### [Текст]
------------------------------------------------------------
КЛЕПИКОВА. Это же историческая проза.

СОЛОВЬЕВ. Довлатов, Бродский - тоже история. Уже история. Я пишу историческую прозу о современности. Это касается и вспоминательного жанра. По сути, любые мемуары - антимемуары, а не только у Мальро. "Роман с эпиграфами" - это роман, пусть и с реальными персонажами. В отличие от "Воспоминаний" Надежды Мандельштам, с которыми сравнивал его Бродский. Не согласен ни с Бродским, ни с Довлатовым, ни с тобой. Это ты посоветовала снять вымышленные имена и поставить реальные: не И.Б., а Бродский, не Саша Рабинович, как было у меня, а Саша Кушнер, как на самом деле. И прочее. Жалею, что послушался. Аутентичность в урон художеству. Вместо дали свободного романа замкнутая перспектива документа. А так бы отгадывали, кто есть кто в "Романе с эпиграфами".
------------------------------------------------------------
### [Содержание данных]
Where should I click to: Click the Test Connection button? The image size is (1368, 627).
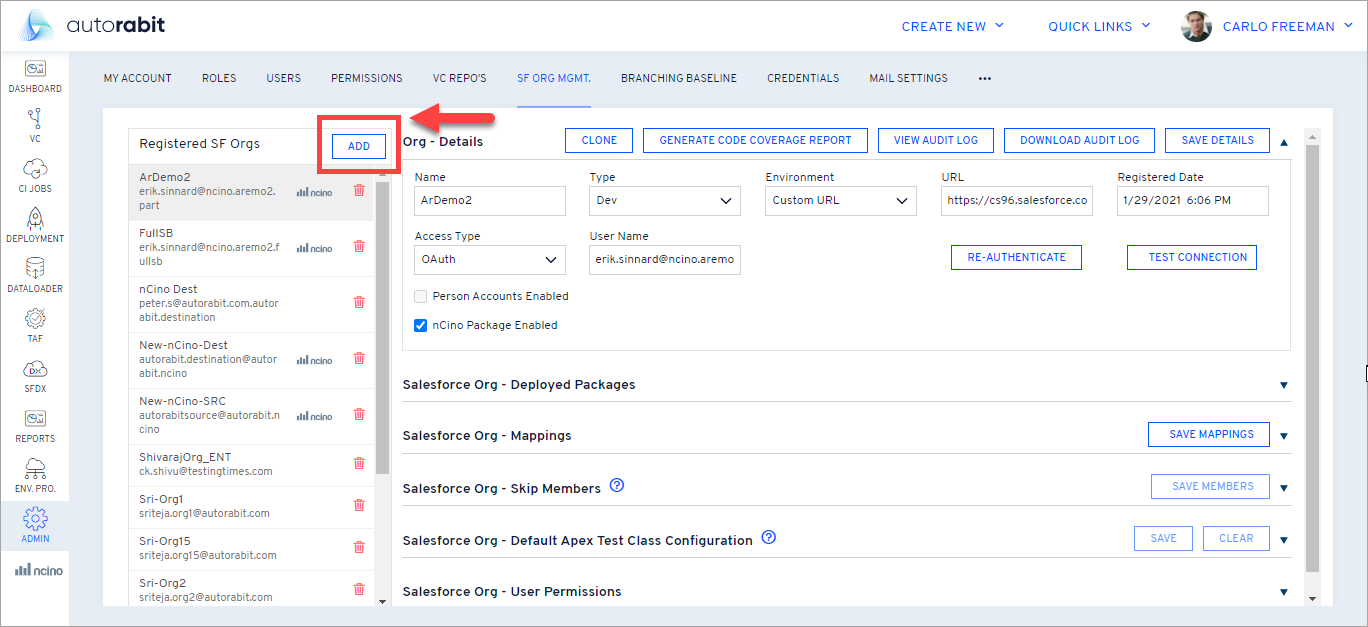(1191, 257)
------------------------------------------------------------
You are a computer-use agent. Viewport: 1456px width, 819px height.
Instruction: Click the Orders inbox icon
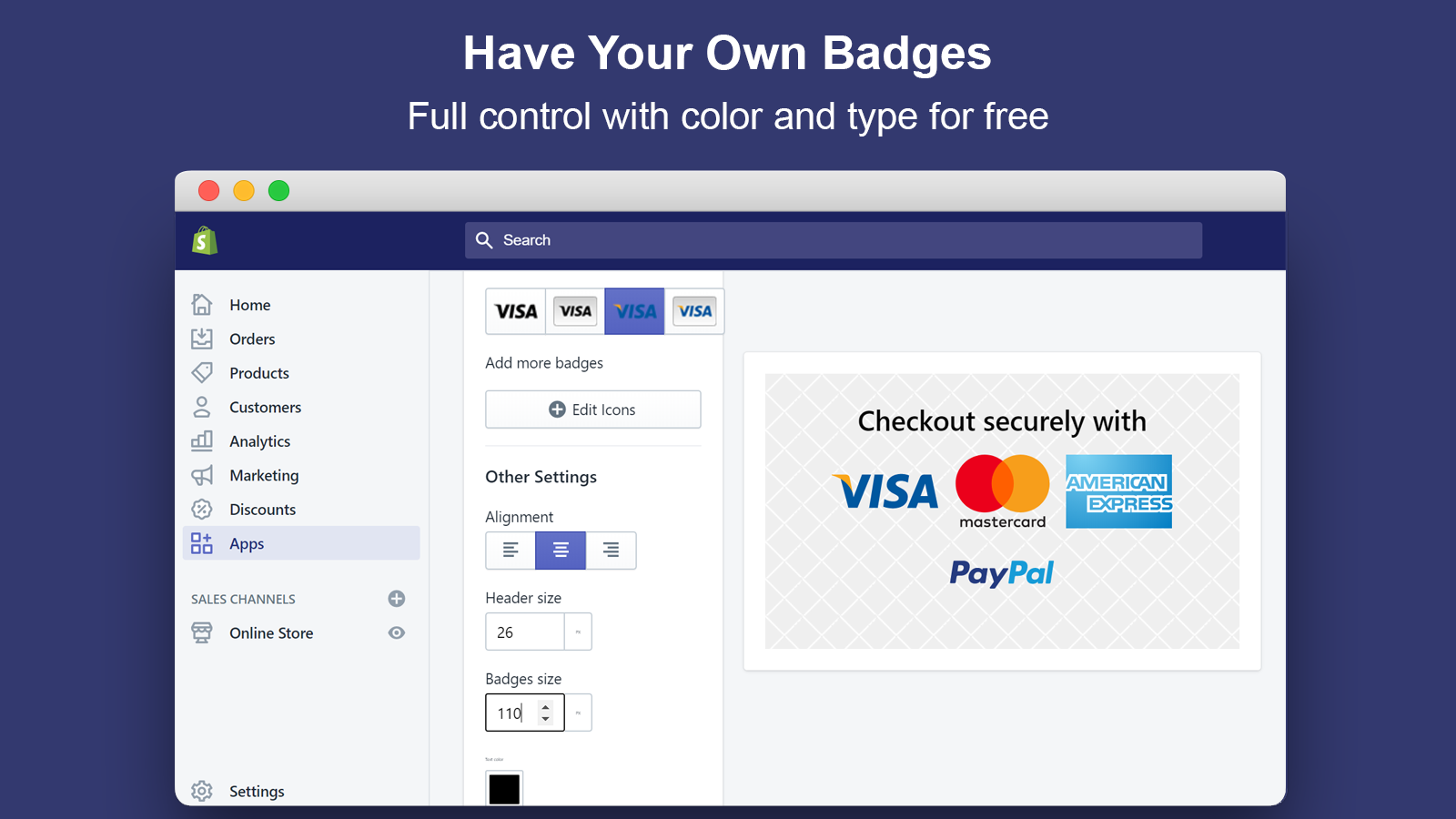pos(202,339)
------------------------------------------------------------
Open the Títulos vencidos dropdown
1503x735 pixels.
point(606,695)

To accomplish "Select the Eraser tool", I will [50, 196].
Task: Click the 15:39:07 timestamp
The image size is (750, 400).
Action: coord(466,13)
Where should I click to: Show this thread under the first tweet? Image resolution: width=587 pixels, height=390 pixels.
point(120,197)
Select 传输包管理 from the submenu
------------------------------------------------------------
### [Цель задания]
Перескажите текст в двух предложениях. Этот материал никак не связан с текстом.

### [Итоговый результат]
Соловьев говорит, что пишет историческую прозу о современности, а «Роман с эпиграфами» считает романом, пусть и с реальными персонажами. Он жалеет, что послушался совета собеседницы заменить вымышленные имена реальными, поскольку аутентичность пошла в урон художеству.